Je remarque que l’ergonomie des lieux ne tolère pas l’avachissement – un coin de métal poli et surélevé qui permet de poser des journaux, de menus objets ou un quart de fesse -, notre homme est donc condamné à la station debout ou peut à la rigueur se jucher sur le socle métallique en laissant pendre ses jambes dans le vide. L’homme est un peu corpulent et porte une paire de lunettes qu’il rehausse de temps à autre d’un geste inconscient. Ainsi perché sur le petit remblais de métal avec ses pieds qui battent l’air, son dos arrondi et son air maussade, il offre le spectacle touchant d’un gros enfant qu’on a mis au coin pour avoir piqué une fois de trop dans le pot de confiture. Pour un peu, j’irai le voir pour lui proposer de faire une partie de billes en douce. Mais il me prendrait sans doute pour un demeuré, ou pire, pour un client.
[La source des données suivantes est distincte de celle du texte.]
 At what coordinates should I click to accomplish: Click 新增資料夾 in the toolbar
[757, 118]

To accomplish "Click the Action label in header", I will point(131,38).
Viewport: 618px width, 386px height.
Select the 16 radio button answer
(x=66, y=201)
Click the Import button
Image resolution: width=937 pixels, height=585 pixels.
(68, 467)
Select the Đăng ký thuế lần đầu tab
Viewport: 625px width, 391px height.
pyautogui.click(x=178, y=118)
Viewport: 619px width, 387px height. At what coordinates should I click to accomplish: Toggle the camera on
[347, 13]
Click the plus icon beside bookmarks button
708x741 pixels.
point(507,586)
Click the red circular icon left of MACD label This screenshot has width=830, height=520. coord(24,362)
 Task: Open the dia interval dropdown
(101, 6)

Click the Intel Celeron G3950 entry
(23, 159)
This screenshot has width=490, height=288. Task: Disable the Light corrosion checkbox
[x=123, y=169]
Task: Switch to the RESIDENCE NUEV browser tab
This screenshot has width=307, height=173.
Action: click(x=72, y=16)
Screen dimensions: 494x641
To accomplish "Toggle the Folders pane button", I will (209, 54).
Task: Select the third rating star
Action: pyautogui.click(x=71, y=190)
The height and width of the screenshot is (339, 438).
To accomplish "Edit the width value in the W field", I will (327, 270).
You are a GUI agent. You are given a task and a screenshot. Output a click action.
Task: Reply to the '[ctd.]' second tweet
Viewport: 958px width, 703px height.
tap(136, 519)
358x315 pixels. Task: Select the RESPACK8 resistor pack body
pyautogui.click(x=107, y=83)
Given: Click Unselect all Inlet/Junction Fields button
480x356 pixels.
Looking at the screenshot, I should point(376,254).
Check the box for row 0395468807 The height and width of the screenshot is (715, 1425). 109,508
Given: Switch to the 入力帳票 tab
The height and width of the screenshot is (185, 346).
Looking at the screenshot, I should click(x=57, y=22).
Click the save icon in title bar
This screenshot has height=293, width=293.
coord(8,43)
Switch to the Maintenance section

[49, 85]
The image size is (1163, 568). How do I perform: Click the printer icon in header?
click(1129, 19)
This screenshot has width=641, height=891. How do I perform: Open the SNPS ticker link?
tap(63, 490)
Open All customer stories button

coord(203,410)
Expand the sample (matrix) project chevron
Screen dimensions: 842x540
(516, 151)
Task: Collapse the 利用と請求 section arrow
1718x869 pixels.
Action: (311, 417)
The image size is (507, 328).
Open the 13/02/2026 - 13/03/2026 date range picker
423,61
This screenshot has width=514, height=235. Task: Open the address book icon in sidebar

C’est un peu comme si on avait disposé sur le trottoir un bocal contenant un gros type maussade habillé en postier en guise de poisson rouge. A travers ce gros téléviseur, je deviens moi-même le spectateur d’une nouvelle émission de télé-réalité diffusée en pleine rue. Adossé sur un rebord de fenêtre dans la même position que mon préposé Autolib, je le regarde avec fascination ne rien faire et attendre l’heure de sa délivrance, dans sa bulle, offert au regard de tous, mais tout de même soustrait au temps humain par une mince paroi de verre. Je deviens moi aussi graduellement prisonnier et j’attends sans rien faire qu’il se passe quelque chose dans le petit royaume du préposé Autolib. Mais il n’arrive rien, décidément, et il commence à pleuvoir. Alors je change de chaîne et je m’en vais. A pied.